Der Komponist hat, zurückgezogen in ein Alpenidyll südwestlich von Graz, kaum etwas davon mitbekommen und diesen letzten Satz seiner Orchesterstücke ohnehin schon seit dem Frühjahr 1914 konzipiert – keineswegs als „Kriegsstück“. Gerade deshalb kann man in dieser Partitur die Spannungen dieser Jahre, ihre Hypertrophie, ihr destruktives Potential, ihr kollektives Unbewusstes fast mitlesen wie in einer Computertomographie – nur dass es hier ein „tongebendes Verfahren“ ist, kein bildgebendes. Beklemmend ist auch die leise, beharrliche Mechanik, das Weckerticken vor dem finalen Ausbruch. Alban Berg konnte nicht wissen, dass ihn diese Partitur vom Frieden in den Krieg begleiten würde.

Wer mit dem Blick auf Krieg und Frieden die Musikgeschichte seit dem frühen 20. Jahrhundert erkundet, findet hellseherisch anmutende Innenansichten wie seine, aber auch unmittelbare Reaktionen, politisch motivierte Statements und versteckte Botschaften. Manches Werk reagiert mit „Verspätung“ auf nicht zu bewältigende Traumata, manches entsteht „in Echtzeit“ parallel zum Kriegsgrauen, mitunter als bewusster Gegenentwurf dazu.

Aber ist nicht jede kreative Arbeit ein Gegenentwurf zum Krieg? „Alles, was die Kulturentwicklung fördert, arbeitet auch gegen den Krieg“, schreibt Sigmund Freud 1933 an Albert Einstein, in einem öffentlichen Briefwechsel zum Thema Krieg. Für den überzeugten Pazifisten Freud gehört die Dominanz des Liebens gegenüber dem Hassen zu den Errungenschaften der Kultur. Was für den Psychoanalytiker Freud nicht heißt, dass „die Aggressionsneigung mit all ihren vorteilhaften und gefährlichen Folgen“ in der Kultur keinen Platz hätte – sie gerät aber unter die Kontrolle des Intellekts. Das können wir in vielen großen Werken unseres Themas erleben. Jedes von ihnen verhält sich zur militärischen Destruktivität aus kultureller Erfahrung heraus, und selbst eine für den Verteidigungskampf komponierte Sinfonie wie die „Leningrader“ von Dmitri Schostakowitsch erweist sich bei näherem Hören als hochsensibel.

**ARBEITSAUFTRÄGE:**
A: Beantworte anhand des Textauszugs kurz die folgenden Fragen:
(i) Wohin hatte sich der Komponist zurückgezogen?
(ii) An wen schreibt Sigmund Freud 1933?
(iii) Welche Sinfonie von Dmitri Schostakowitsch wird genannt?
B: Gib den Abschnitt des Textauszugs von „Wer mit dem“ bis einschließlich „bewusster Gegenentwurf dazu.“ wortgetreu wieder.
Das anschließende Material ist vom Textauszug unabhängig.

**ANGEZEIGTE DATEN:**
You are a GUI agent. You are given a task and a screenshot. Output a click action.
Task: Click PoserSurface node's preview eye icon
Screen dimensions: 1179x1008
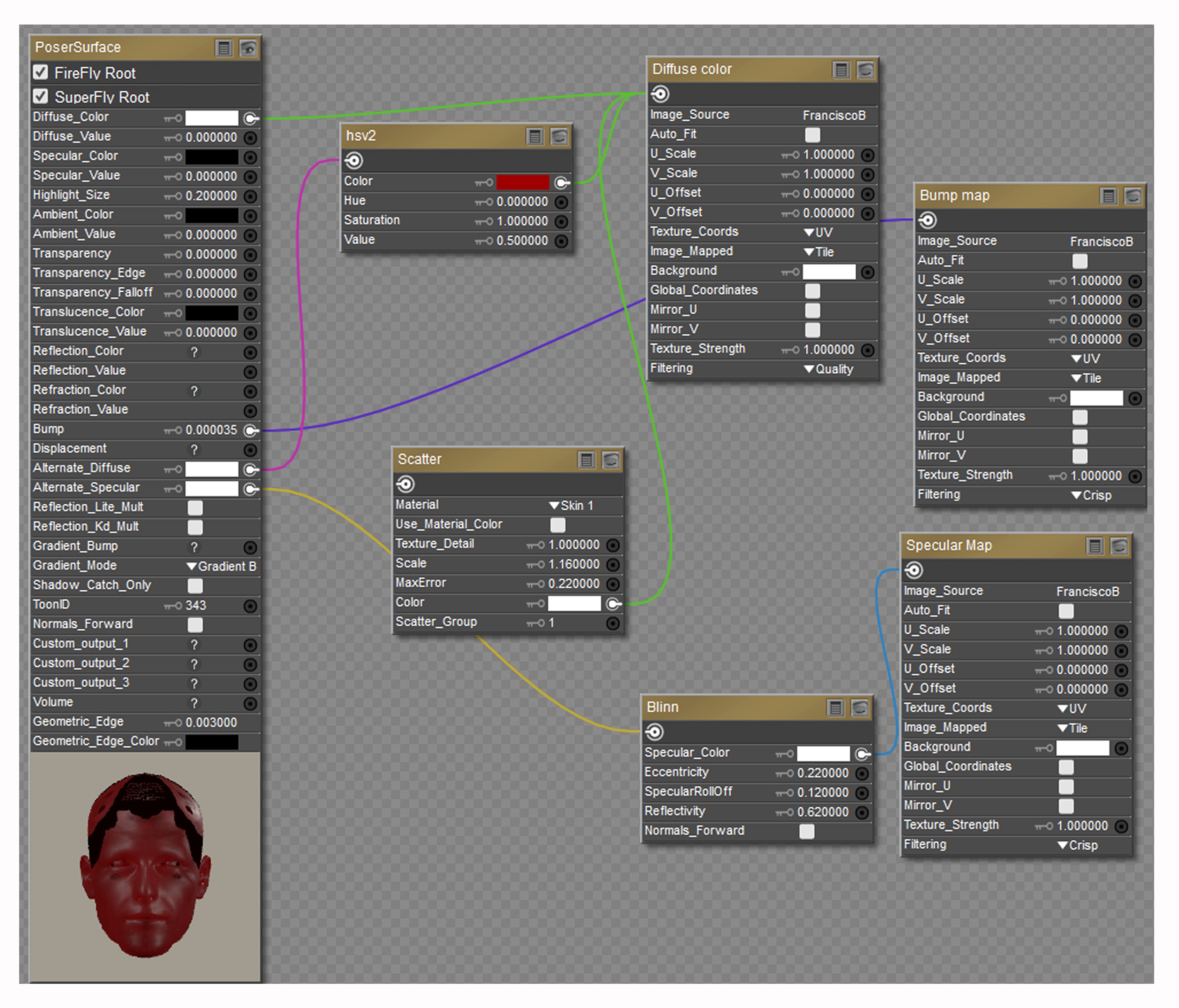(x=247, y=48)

**LÖSUNGEN:**
A:
(i) In ein Alpenidyll südwestlich von Graz.
(ii) An Albert Einstein.
(iii) Die „Leningrader“.

B:
Wer mit dem Blick auf Krieg und Frieden die Musikgeschichte seit dem frühen 20. Jahrhundert erkundet, findet hellseherisch anmutende Innenansichten wie seine, aber auch unmittelbare Reaktionen, politisch motivierte Statements und versteckte Botschaften. Manches Werk reagiert mit „Verspätung“ auf nicht zu bewältigende Traumata, manches entsteht „in Echtzeit“ parallel zum Kriegsgrauen, mitunter als bewusster Gegenentwurf dazu.